Napping twice a week could be key to a healthy heart, scientists find

Henry Bodkin
Once or twice a week is ideal, the study suggests - Caiaimage

Napping once or twice a week could be the secret to a healthy heart, scientists have found.

A new study showed people who enjoyed a small number of daytime naps a week were at nearly half the risk of life-threatening events such as heart attack or stroke.

The effects of napping is one of the least studied areas in the field of sleep, however researchers believe the practice may benefit cardiovascular health because it relieves stress.

A team at University Hospital Lausanne in Switzerland studied data on 3,262 people aged between 35 and 75 who were monitored for an average of five years.

Those who napped once or twice in seven days, for between roughly five and 60 minutes, were 48 per cent less likely to suffer a heart attack, stroke or heart failure compared to those who did not nap at all.

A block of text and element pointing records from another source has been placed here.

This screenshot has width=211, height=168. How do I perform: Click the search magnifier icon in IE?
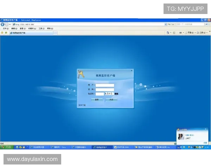point(207,25)
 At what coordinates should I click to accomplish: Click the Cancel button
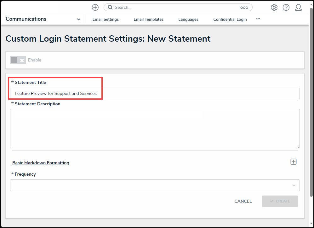[x=243, y=201]
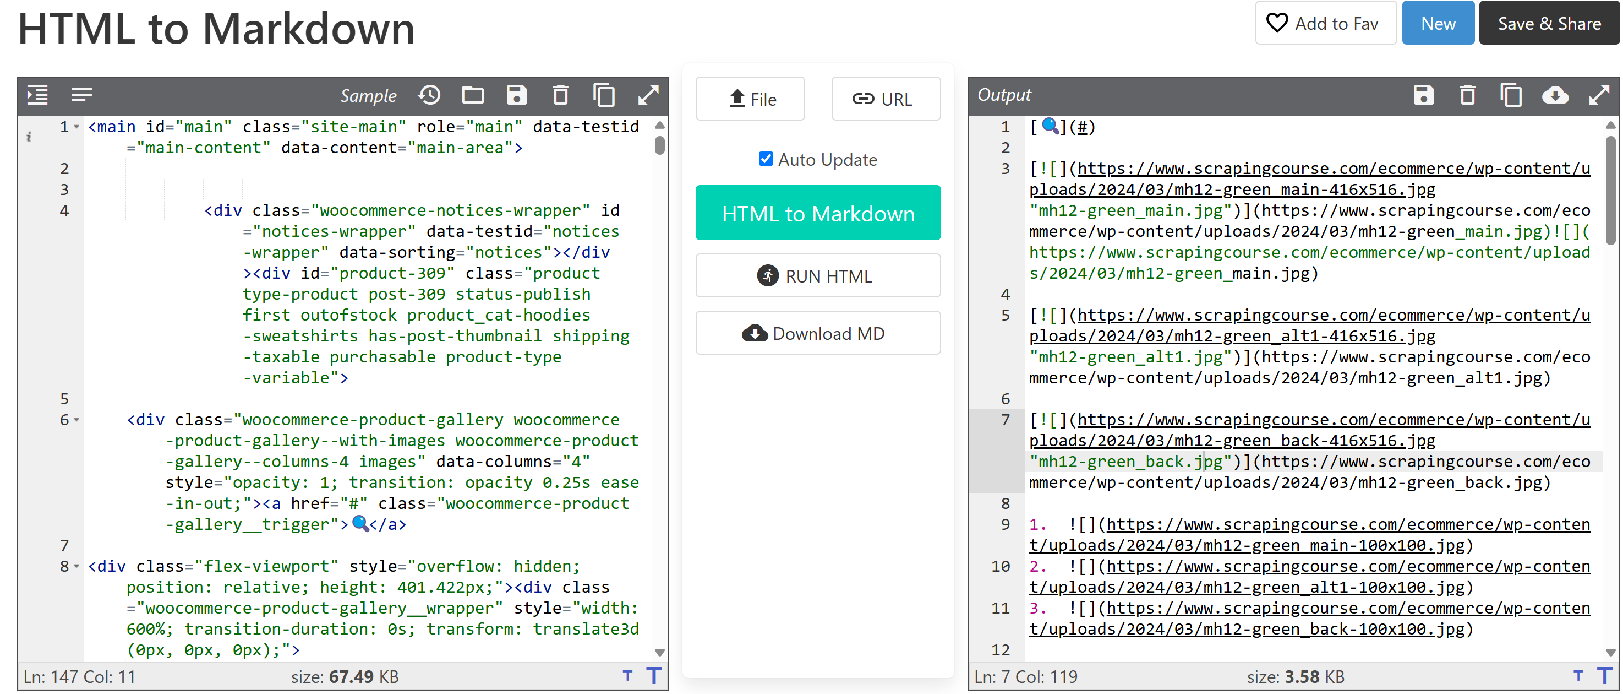The width and height of the screenshot is (1623, 694).
Task: Clear input with the trash icon
Action: (x=560, y=95)
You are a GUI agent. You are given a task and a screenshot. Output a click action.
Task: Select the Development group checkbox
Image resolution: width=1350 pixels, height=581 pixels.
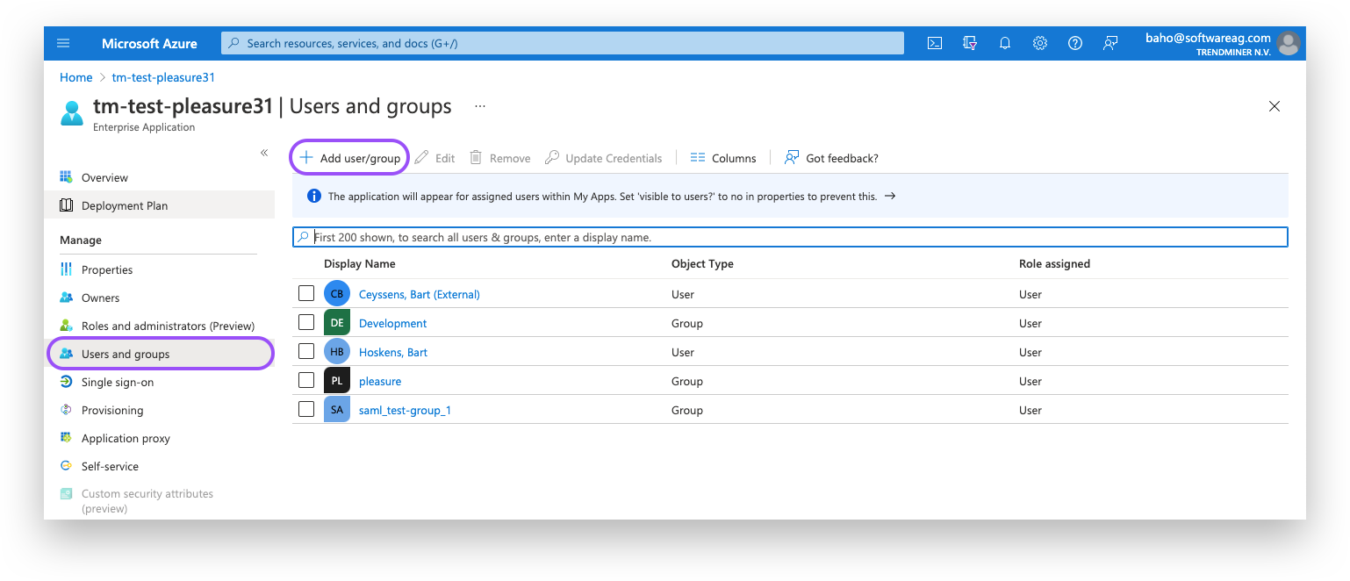point(306,322)
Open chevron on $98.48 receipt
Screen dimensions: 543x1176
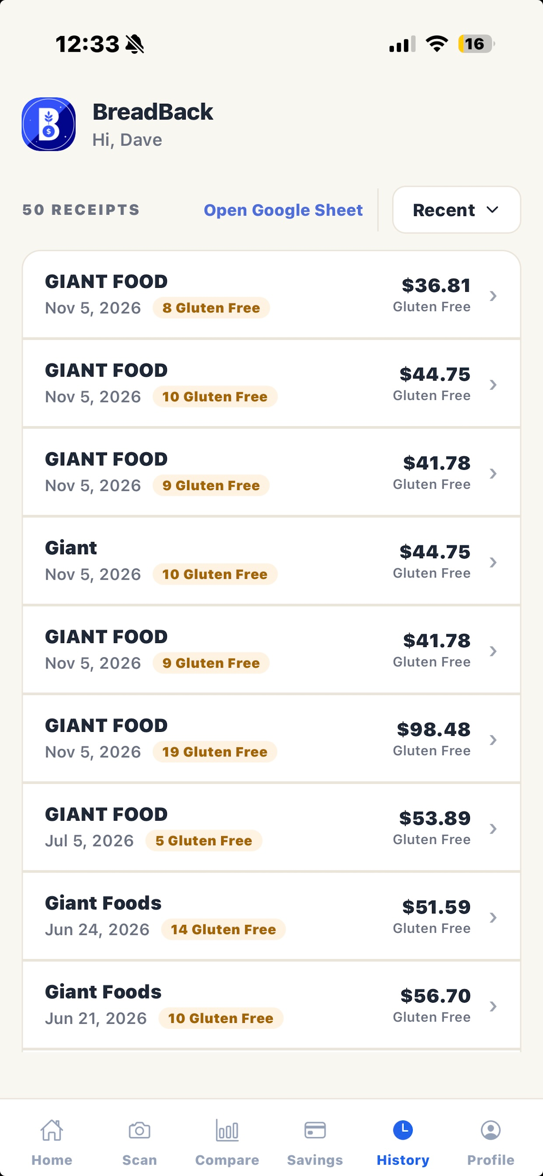493,740
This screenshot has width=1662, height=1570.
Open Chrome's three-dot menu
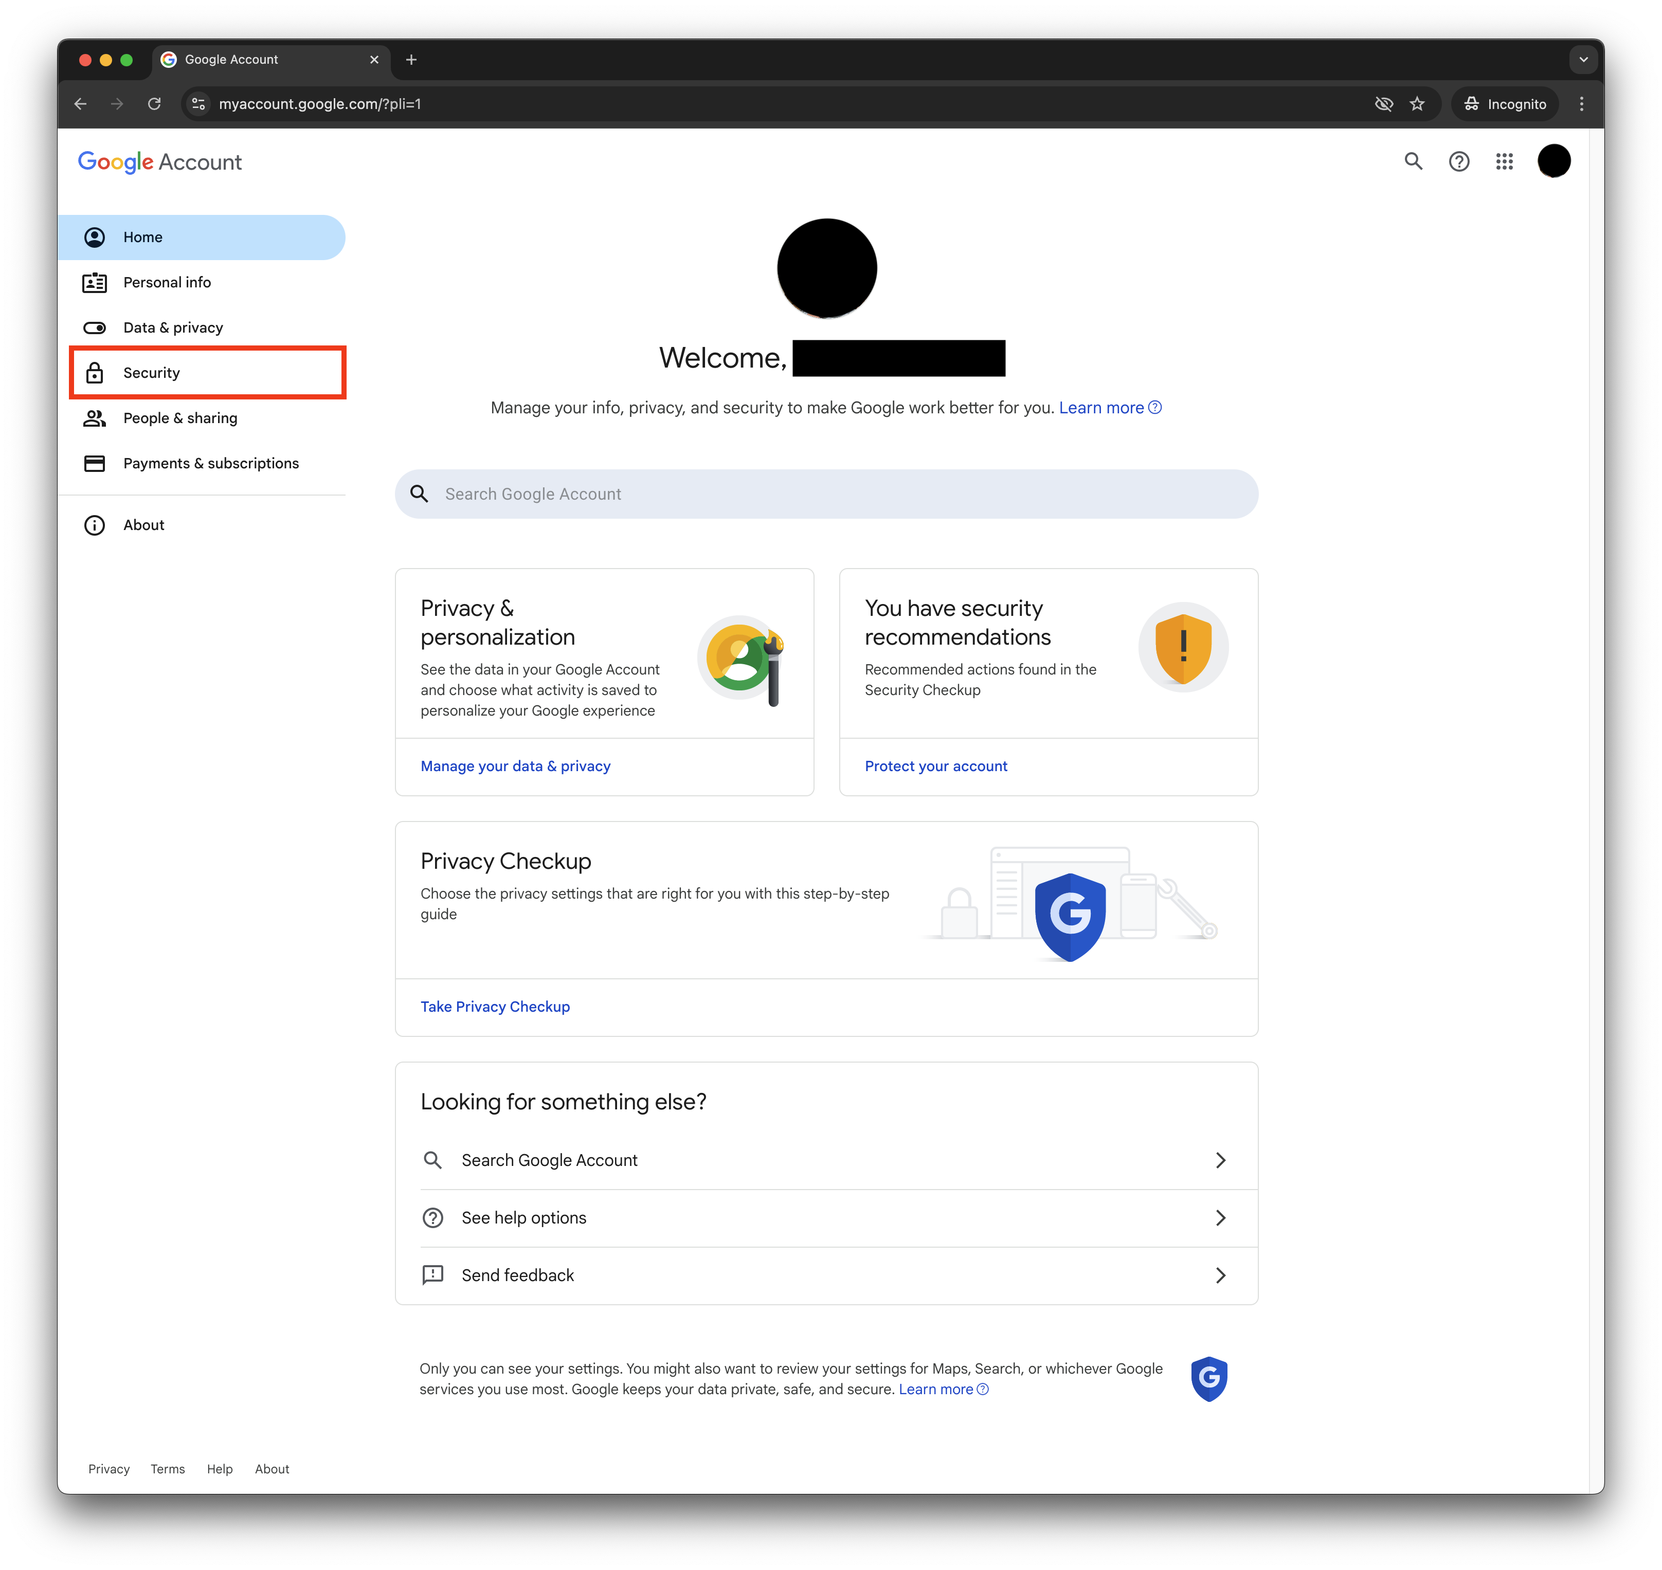point(1581,104)

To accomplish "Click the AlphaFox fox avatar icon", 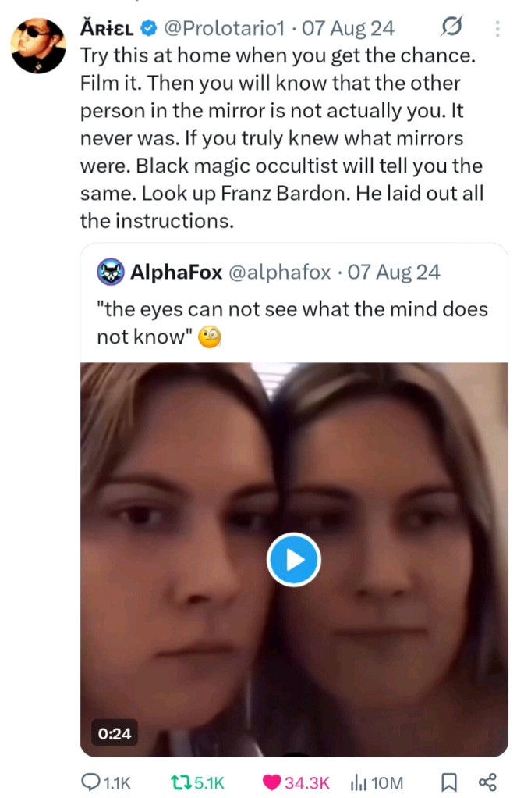I will point(110,272).
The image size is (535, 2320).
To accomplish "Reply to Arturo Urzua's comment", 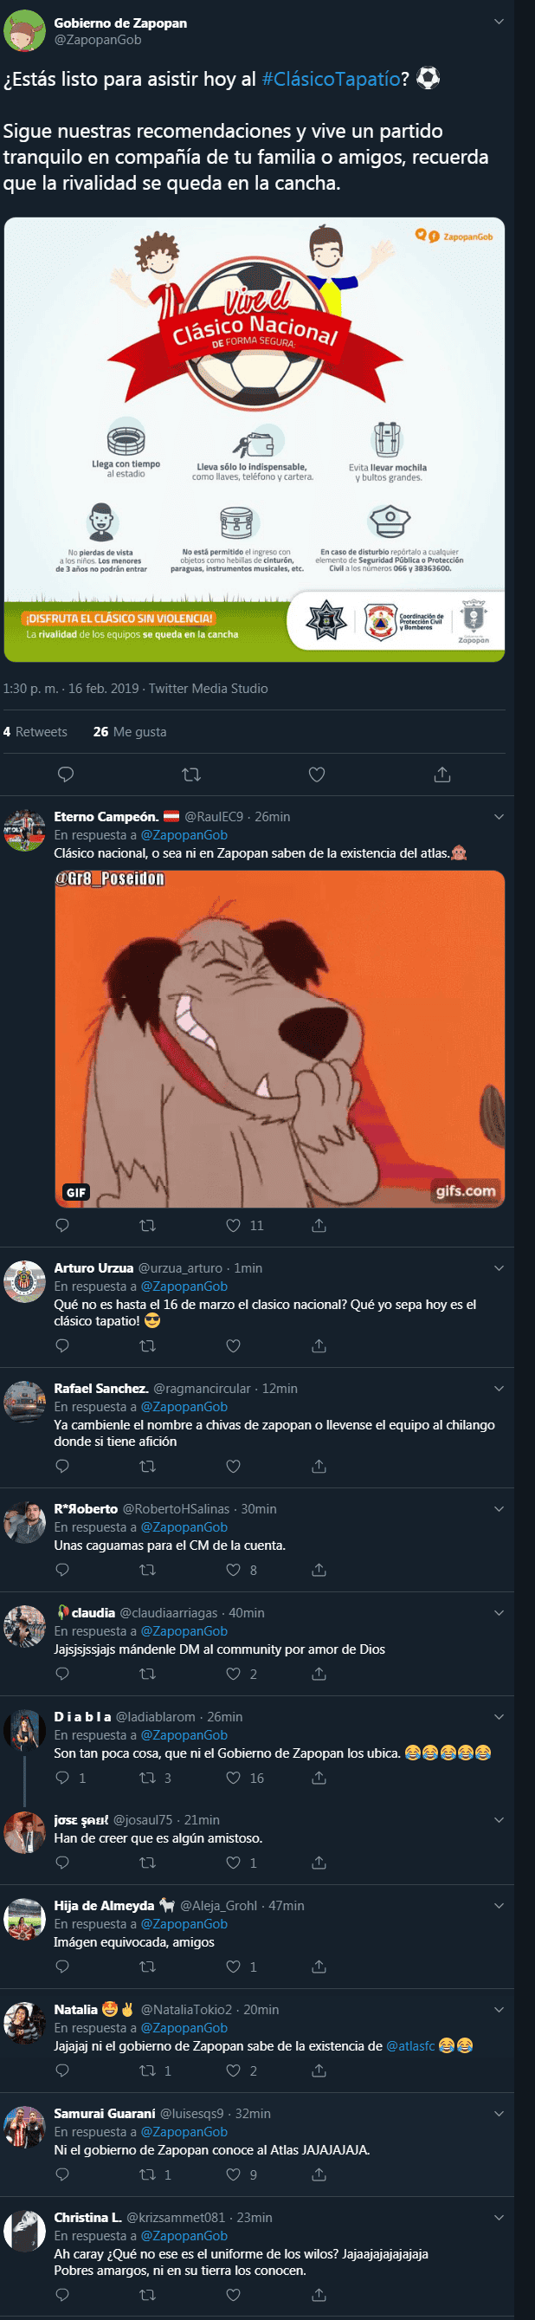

However, the more frequently people napped beyond this level the more likely they were to suffer a serious heart event.

This is because the tendency to nap frequently may itself be a result of underlying health problems, the researchers said.

The beneficial effect of napping once or twice weekly on CVD remained even after controlling for major cardiovascular risk factors, such as smoking. 

The authors wrote: “The study of napping is a challenging but also a promising field with potentially significant public health implications.

“While there remain more questions than answers, it is time to start unveiling the power of naps for a supercharged heart.”

Scientists are unclear as to whether daytime napping is good for reducing blood pressure, with some arguing that the act of waking up produces a surge of blood pressure, while other studies have suggested a positive longer-term effect.

The new research is published in the journal Heart.